It may be an overstatement to describe data analysis as “the sexiest job of the 21st century” (CNBC headline, 6/5/13), but data analysts are definitely in demand. An overwhelming amount of data has been and continues to be collected. These mountains of raw data often seem akin to all that stuff hoarders can’t bear to part with, taking up space (though of course not as much as physical junk does) and having no apparent function. Amazon is the ultimate data hoarder, claiming never to throw anything away. After all, you never know when with a new kind of pick and shovel or a better map you just might find gold in them thar hills.
Keeping Up with the Quants: Your Guide to Understanding and Using Analytics by Thomas H. Davenport and Jinho Kim (Harvard Business Review Press, 2013) is a terrific book for those who aspire to be data-savvy consumers or managers, even for those who might become quants one day themselves. In clear, non-technical prose the authors explain the ingredients common to all types of quantitative analysis: framing the problem (problem recognition, review of previous findings), solving the problem (modeling and variable selection, data collection, and data analysis), and communicating and acting on results. They draw examples from a range of fields, including finance, and in the process expand the reader’s horizons.
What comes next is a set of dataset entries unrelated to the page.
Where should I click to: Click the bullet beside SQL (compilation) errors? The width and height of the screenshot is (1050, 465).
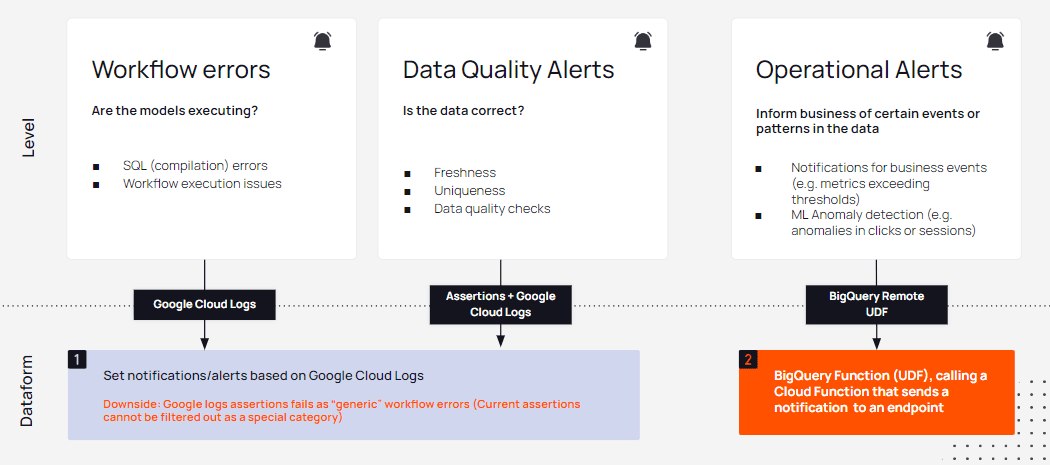click(96, 166)
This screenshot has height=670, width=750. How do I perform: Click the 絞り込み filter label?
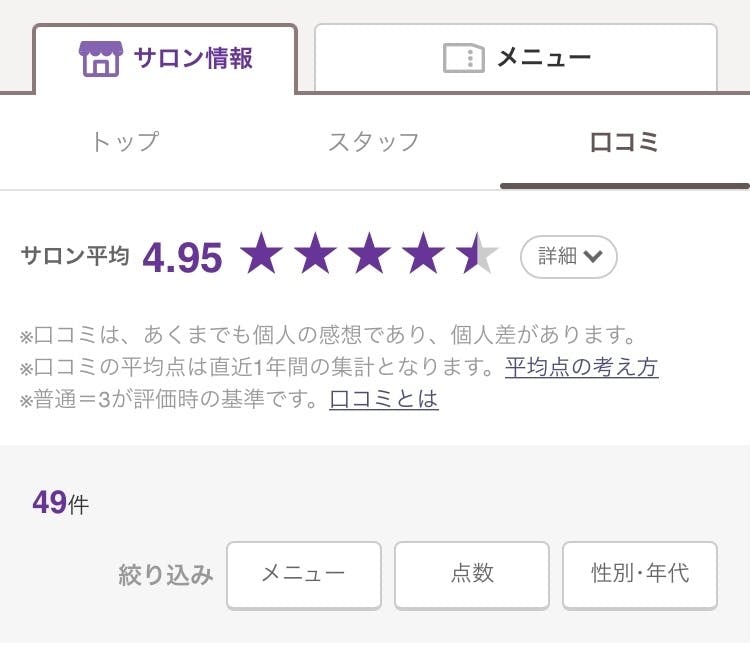pos(166,575)
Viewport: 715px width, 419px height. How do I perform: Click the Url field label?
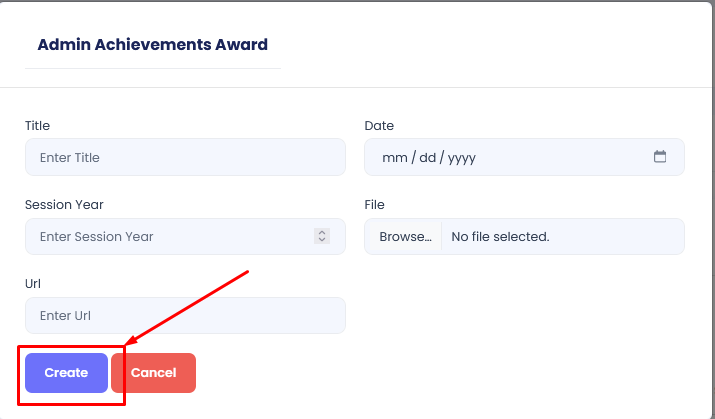click(x=32, y=284)
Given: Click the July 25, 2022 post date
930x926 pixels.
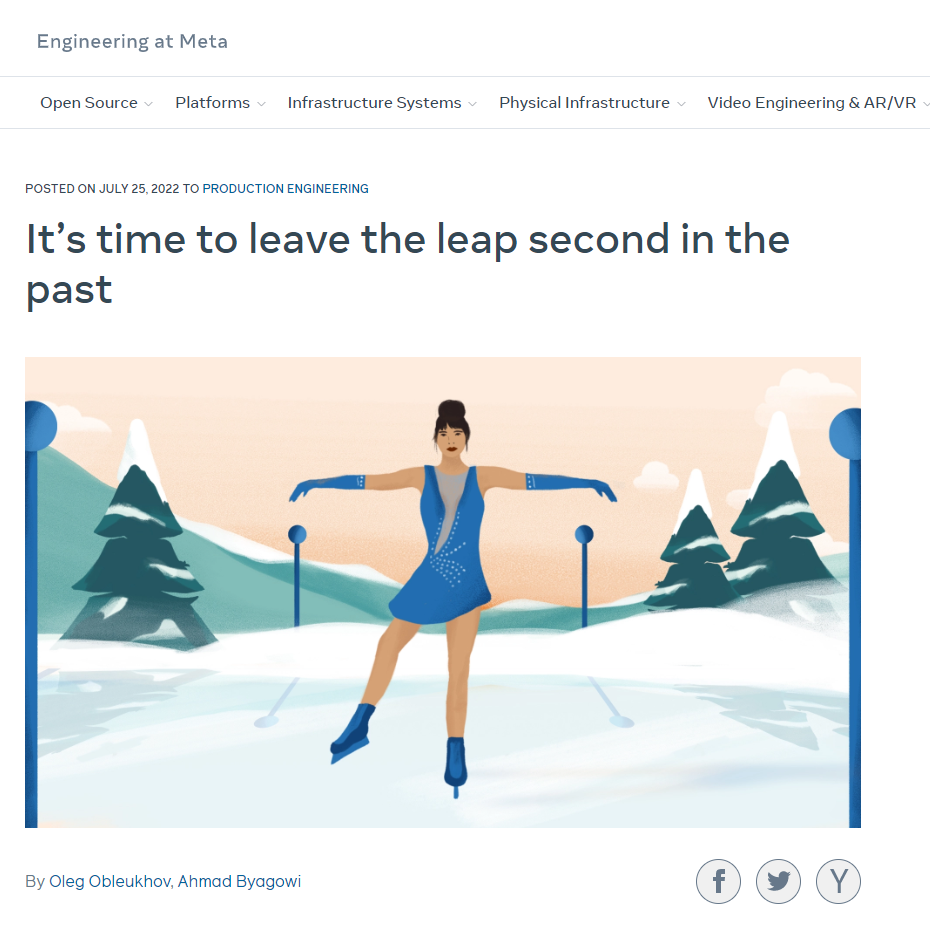Looking at the screenshot, I should [139, 189].
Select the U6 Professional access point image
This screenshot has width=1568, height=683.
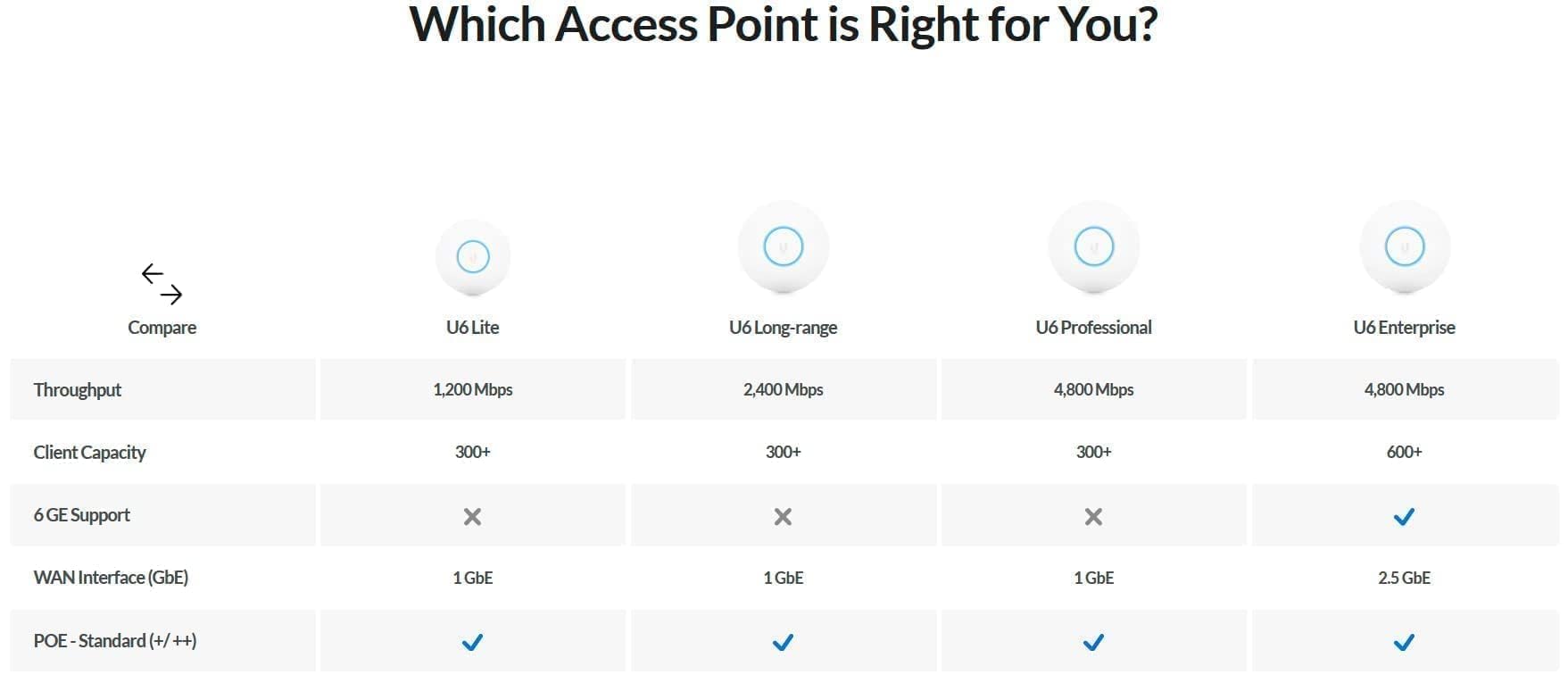pos(1094,248)
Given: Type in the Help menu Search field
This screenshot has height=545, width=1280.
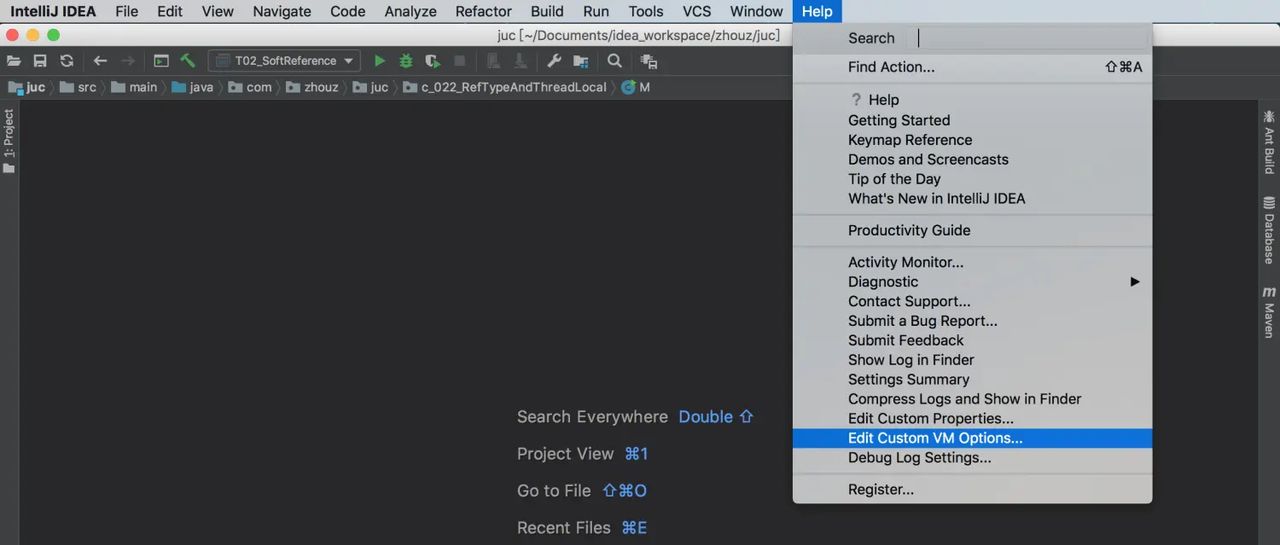Looking at the screenshot, I should click(1030, 38).
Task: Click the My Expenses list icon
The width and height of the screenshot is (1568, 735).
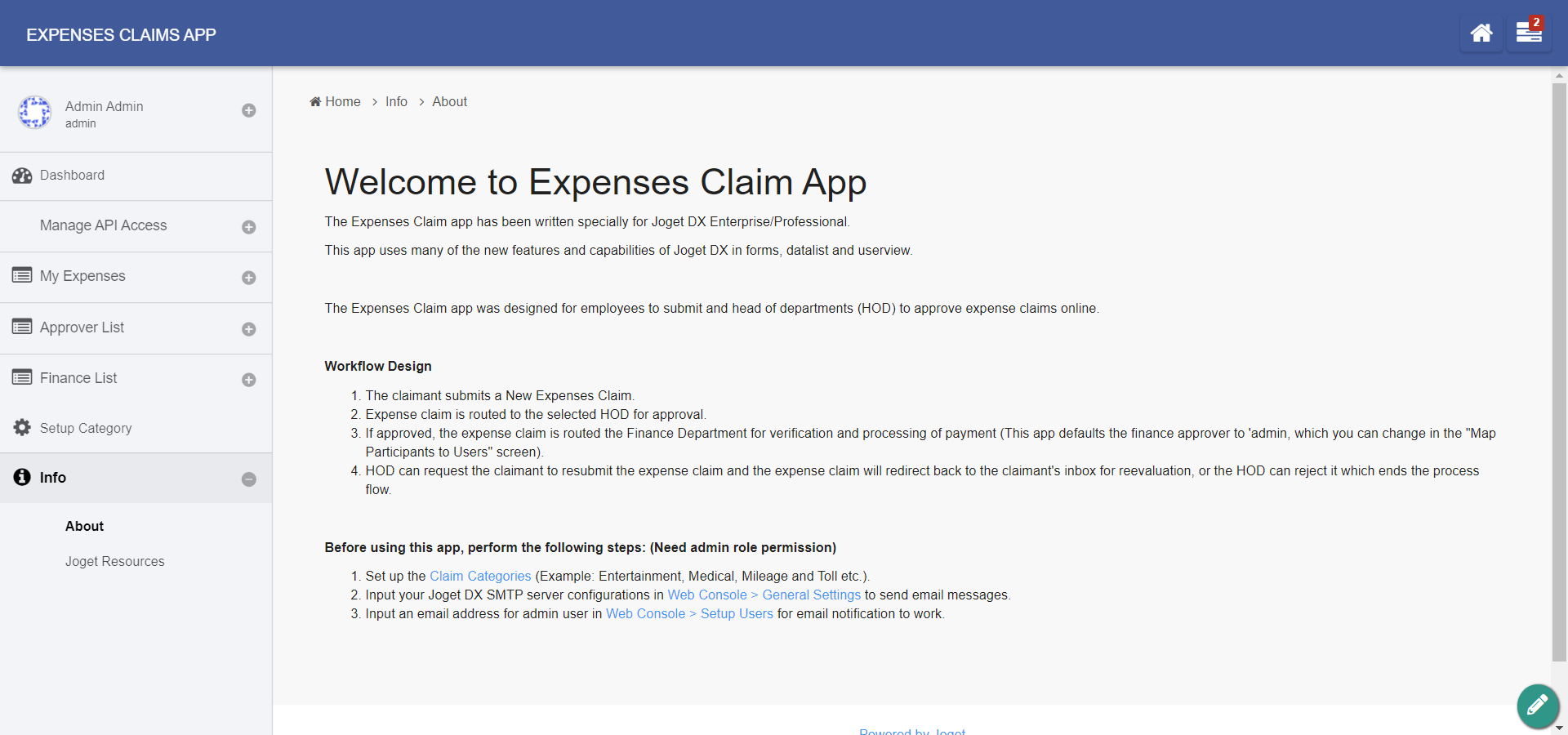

Take Florence Nightingale, for instance. Did you know that she was an early adopter of quantitative methods? She was appalled at the conditions and high mortality rates in a makeshift British military hospital in Turkey during the Crimean War. She began collecting data. “Nightingale’s greatest innovation, however, was in presentation of the results.” She developed innovative diagrams, “a kind of pie chart with displays in the shape of wedge cuts. Nightingale printed them in several colors to clearly show how the mortality from each cause changed from month to month.” Eventually, death rates in the hospital fell dramatically and, when she returned to England, Nightingale “found herself a celebrity and praised as a heroine. Nightingale became a Fellow of the Royal Statistical Society in 1859—the first woman to become a member—and an honorary member of the American Statistical Association in 1874.” (pp. 103-104)
Keeping Up with the Quants is at its core a how-to book in practical problem solving using scientific (analytic) methods coupled with sound business practice. But that description makes it seem boring. And the book is anything but boring. It takes a page from Xiao-Li Meng’s Harvard undergraduate course called Real-Life Statistics: Your Chance for Happiness (or Misery) which includes modules on such topics as romance, wine and chocolate, finance, medicine, and the stock market. The course aims, in Meng’s words, to make statistics “not just palatable, but delicious.” (p. 96) Well, I wouldn’t call Keeping Up with the Quants a delicious book, mainly because I have problems analogizing from food to the written text, but it’s a book I plan to read a second time. (And, by contrast, my delicious dinner from last night is long gone.)
Those readers with a narrow financial focus will learn how the Australian authorities solved the Simon Hannes insider trading case and why being able to adjust models frequently has helped make James Simons’s flagship Medallion fund so phenomenally successful. Anyone contemplating cooking the books should heed the first-digit (or Benford’s) law. “By just looking at the first digit of each data entry and comparing the actual frequency of occurrence with the predicted frequency, one can easily finger concocted data. In general, faked or fraudulent data appear to have far fewer numbers starting with 1, and many more starting with 6, than do true data.” (p. 146)
I would recommend this book to anyone who is using data, big or small, to make decisions—actually, that pretty well encompasses everyone. Whether you’re picking stocks or deciding if you should get a pet, you will learn something from Davenport and Kim.